Dope, a comedy with an ever-present sense of danger, opens by showing how far out on the margins its central characters live. Not only are they residents of the struggling Los Angeles suburb of Inglewood, they live in a particularly dangerous section of Inglewood known none-too-fondly as The Bottoms. But even in The Bottoms, it’s possible to find a lower rung, which high-school senior Malcolm (Shameik Moore) and his friends Diggy (Kiersey Clemons) and Jib (Tony Revolori) do simply by being, in the terms of the film’s narrator (Forest Whitaker, also a producer), geeks. They like 1990s hip-hop—an era Malcolm places between the chronologically loose brackets of Public Enemy’s It Takes A Nation Of Millions To Hold Us Back and Jay-Z’s The Blueprint—and they dress the part. Malcolm sports a high-top fade that would give Big Daddy Kane pause, and the whole trio seems to take their fashion cues from reruns of A Different World and the VHS tapes of Yo! MTV Raps stacked in Malcolm’s bedroom. Their marginalization doesn’t end there. Diggy has no trouble resisting her church’s attempts to “pray the gay away,” and the whole group extends their interests to “white shit,” which encompasses everything from skateboards to manga to academic achievement to Donald Glover to Awreeoh (say it out loud), the punk band they’re trying to get off the ground.

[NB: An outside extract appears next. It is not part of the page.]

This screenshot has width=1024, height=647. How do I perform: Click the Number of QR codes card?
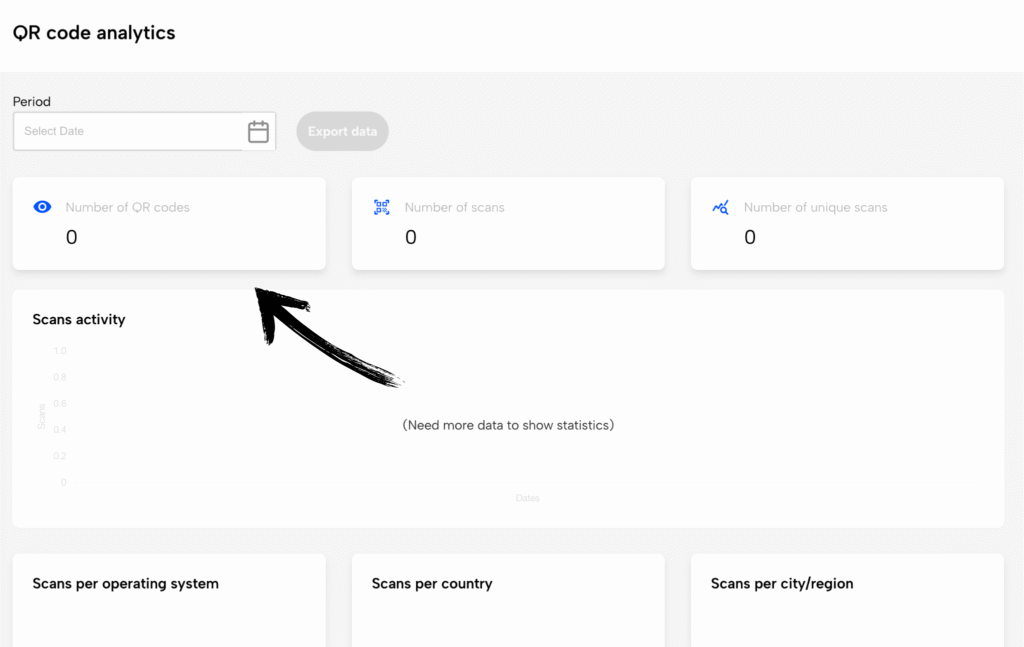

Yet there’s a gulf between how they see themselves and how the rest of the world sees them, from the gang members who try to steal their bikes and press them into service to the colleges ready to dismiss applications with an Inglewood zip code. The strongest parts of Dope explore that gulf, and how easy it would be for Malcolm and his friends to get lost in it. In one early scene, Malcolm nervously bonds with Dom (A$AP Rocky, solid in his acting debut) over their shared love of vintage hip-hop, then even more nervously agrees to do him a favor. This turns out to be conveying a message to Dom’s on-off girlfriend Nakia (Zoë Kravitz), a slightly older woman Malcolm has been crushing on from a distance. But even that benign task is freighted with dread. It’s obvious that, whatever fondness Dom might be developing for Malcolm, he also views him as just another tool to use. It also becomes the eventual source of some dangerous consequences. Drawn to Dom’s birthday party by the promise Nakia will be there, Malcolm ends up in the middle of some violence when rivals attempt to jack a small fortune in MDMA. After fleeing the scene, Malcolm discovers the drugs have ended up in his backpack, and he’s soon receiving conflicting instructions about who he should deliver it to if he wants to stay alive.
Out of this, Dope spins a twisty odyssey that’s alternately scary, funny, and belabored. Some characters they meet along the way, like Jaleel (Quincy Brown), a rich kid with hood pretensions, prove memorable, but others, like Jaleel’s seductive sister Lily (model Chanel Iman), barely qualify as one-dimensional. Writer-director Rick Famuyiwa (The Wood) isn’t particularly fleet in handling the action, bringing in stylistic tricks like split-screen shots to no great effect, and losing momentum in a back half that gets bogged down in the online mechanics of dealing drugs in the 2010s. Even as the film brings in a flurry of macros, Snapchat images, and other Internet business, it plays like it’s running in place. Malcolm’s scenes with Nakia, on the other hand, actively slow it to a halt. Their tentative sort-of romance never resembles anything but an obligation.
Happily, what Dope does well, it does extremely well—namely letting Malcolm, Diggy, and Jib hang out together and navigate the world on their own terms. All three leads are charming, and together, they convey a real sense of camaraderie, the kind that only develop between misfits who find each other. Everyone’s happy to marginalize them, so they’ve built their own world within those margins. The best moments of the film have less to do with whether they’ll be able to unload the drugs and save their skins, and more to do with whether Justin Bieber is pretty enough for Diggy to find attractive in spite of her sexual orientation, or whether they’ll be able to explain to a white stoner pal (Blake Anderson of Workaholics) that no matter how much they like him, he can’t use the N-word to refer to them. Of the three, Moore is a particular standout, keeping his character grounded even when the film gives him speeches that overstate its themes about identity and expectations. He makes Malcolm real, and entirely his own person, though he’s surrounded on all sides by forces that demand he be someone else.